Exercise requirements:
Reproduce everything in the passage below on the history of soap from "Small scale soap" down to "a hot bath.", word for word.

Extracted text:
>>>>>
The origins of soap go back such a long time, that it's practically impossible to pin down to a certain time the exact circumstances in which it was first developed.

In the very early stages of human history, soap made from animal fats and potash (the water in which wood ashes were macerated) was mainly used to clean fleece and fabrics. Several archeological findings show that Babylonians, Egyptians and Phoenicians were already using something very similar to soap to prepare raw wool for dyeing, but the first written mention of how soap was made and used in ancient times comes from one of the most important Western historians, Gaius Plinius Secundus (Plinius the Elder). Talking about the inhabitants of Gallia, the Celts, Plinius narrates of a product, made by mixing goat's fat and potash from birch ashes, which was used to ligthen the colour of their hair and make it stiffer (sounds like hair gel is as old as soap, then! :-)

And apparently, the Celts themselves are responsible for teaching the Romans, who preferred to use oils mixed with fine sand or aromatic herbs to clean and massage their skin, how to use soap for personal cleaning. The meaning of the Late Latin word "sapo", indeed, was "a mixture of tallow and ashes used to discolour hair, of Celtic or Germanic origin".

It seems therefore it is only a legend, the story that goes around about the word "soap" (from the Late Latin "sapo") deriving from the name of a hill not far from Rome, a not better identified Mount Sapo or Mount Sappo, where the Romans used to sacrifice animals to their gods. As the legend goes, the animal fat, dripping from the altars, would combine with the ashes emptied from the braziers and turn into a soapy substance that, as washerwomen soon discovered, was particularly good to clean clothes.

Small scale soap production didn't start until the Middle Ages, when, in the 1200's, the first manufacturing factories were set up in France and in England, still using animal fat as the main ingredient. In the Mediterranean regions of France, a new process was soon developed, where the soap mixture is cooked and olive oil is used instead (or in addition) to animal fats. However, soap as a common product for personal cleaning was still vastly unknown. In the Late Middle Ages, hygienic conditions have drastically degenerated, favouring the spread of lethal epidemic diseases, such as the Black Plague, which decimated the European population around the middle 1300's. Even during the Renaissance, royalty and courtesans still choose to perfume and grease their bodies with strongly smelling balms, rather than allowing themselves the "sinful" luxury of a hot bath.
<<<<<
Raw data:
>>>>>
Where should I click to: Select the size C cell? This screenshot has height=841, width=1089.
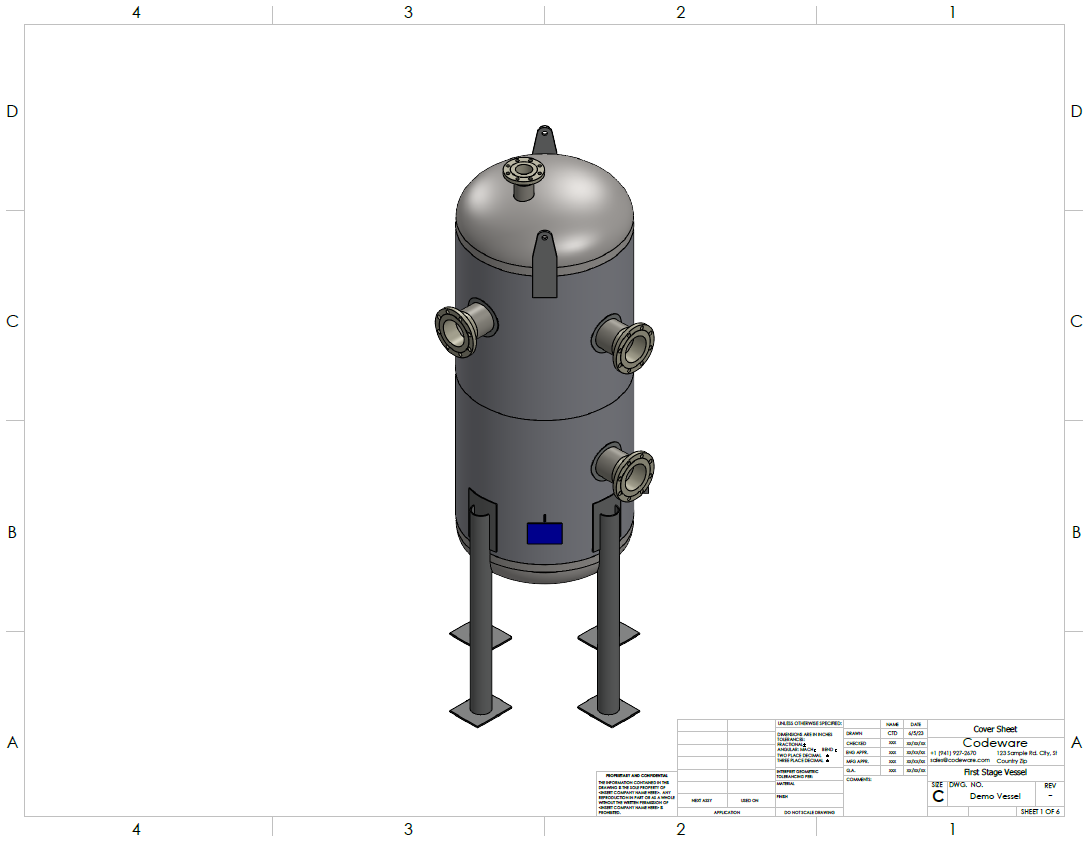coord(937,796)
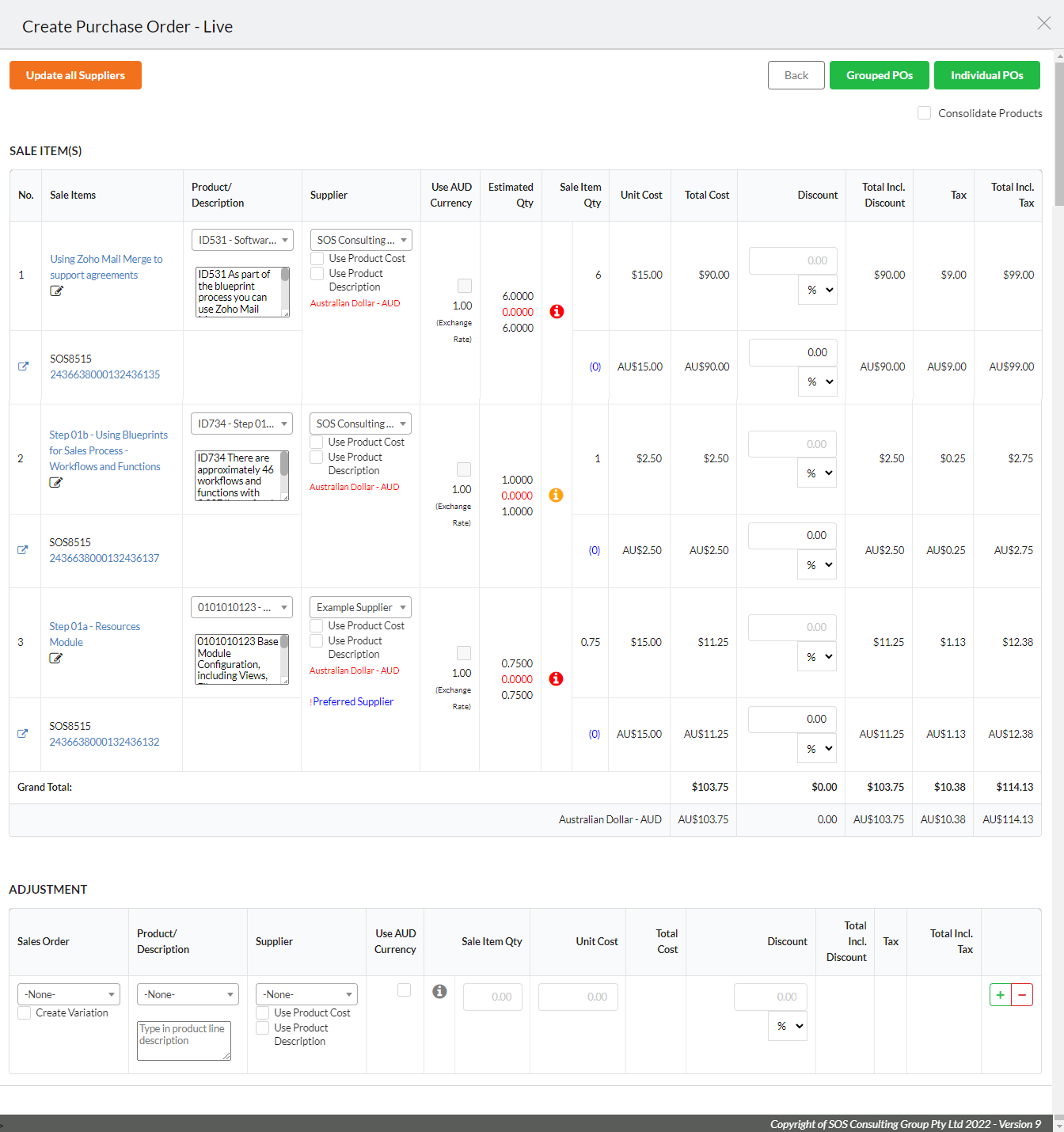Click the Grouped POs button

click(879, 75)
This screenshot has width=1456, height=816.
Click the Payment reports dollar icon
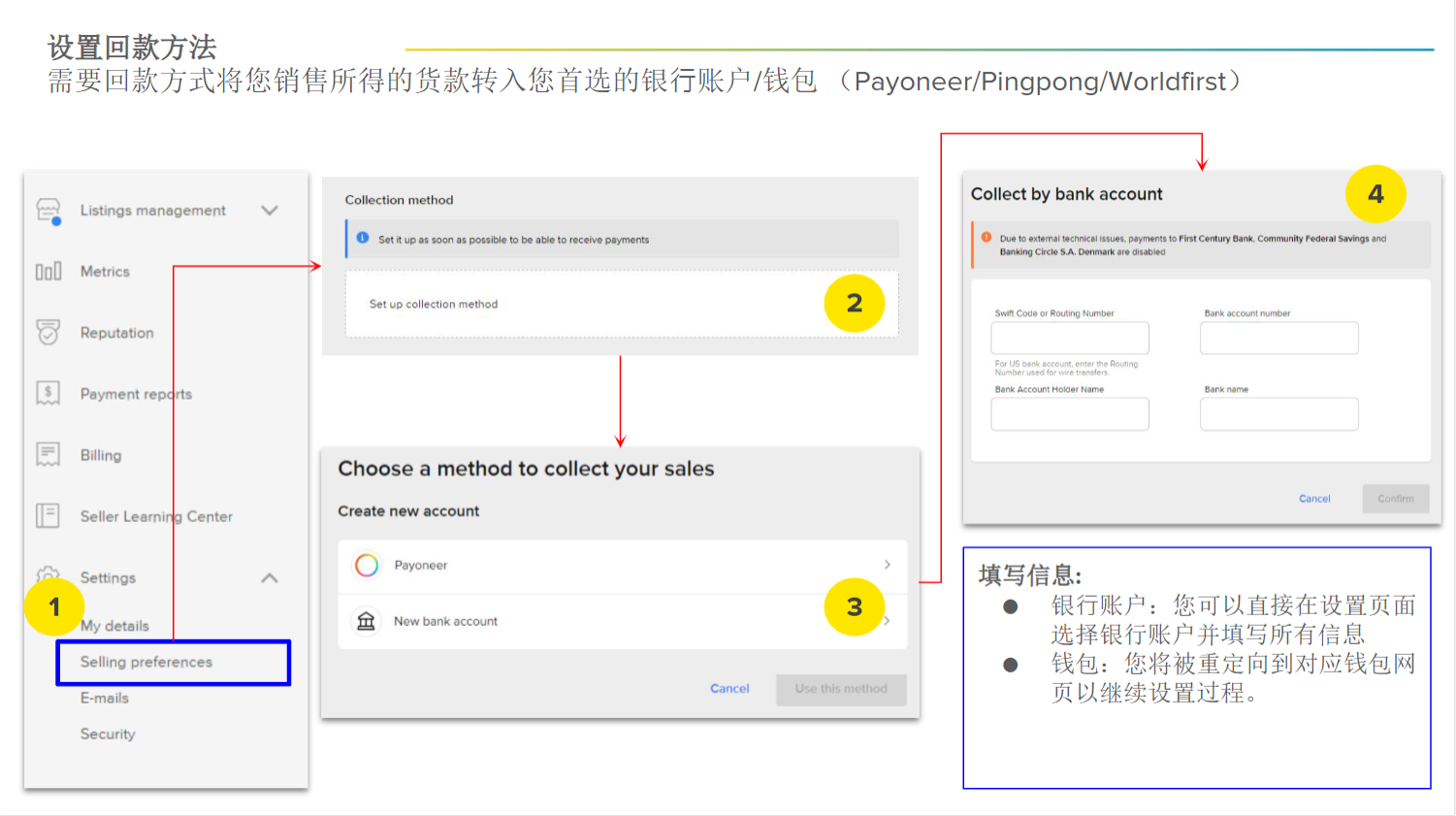click(49, 393)
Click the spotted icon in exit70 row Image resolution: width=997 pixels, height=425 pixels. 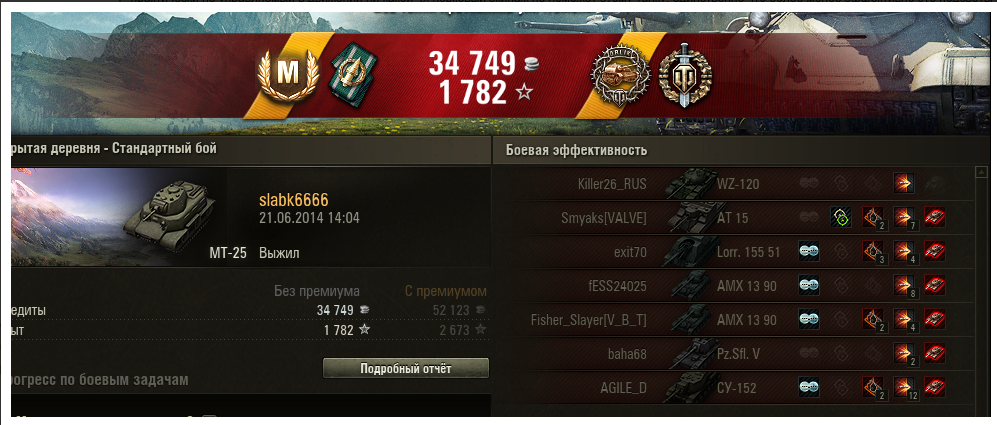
<<<<<
Exercise output:
Small scale soap production didn't start until the Middle Ages, when, in the 1200's, the first manufacturing factories were set up in France and in England, still using animal fat as the main ingredient. In the Mediterranean regions of France, a new process was soon developed, where the soap mixture is cooked and olive oil is used instead (or in addition) to animal fats. However, soap as a common product for personal cleaning was still vastly unknown. In the Late Middle Ages, hygienic conditions have drastically degenerated, favouring the spread of lethal epidemic diseases, such as the Black Plague, which decimated the European population around the middle 1300's. Even during the Renaissance, royalty and courtesans still choose to perfume and grease their bodies with strongly smelling balms, rather than allowing themselves the "sinful" luxury of a hot bath.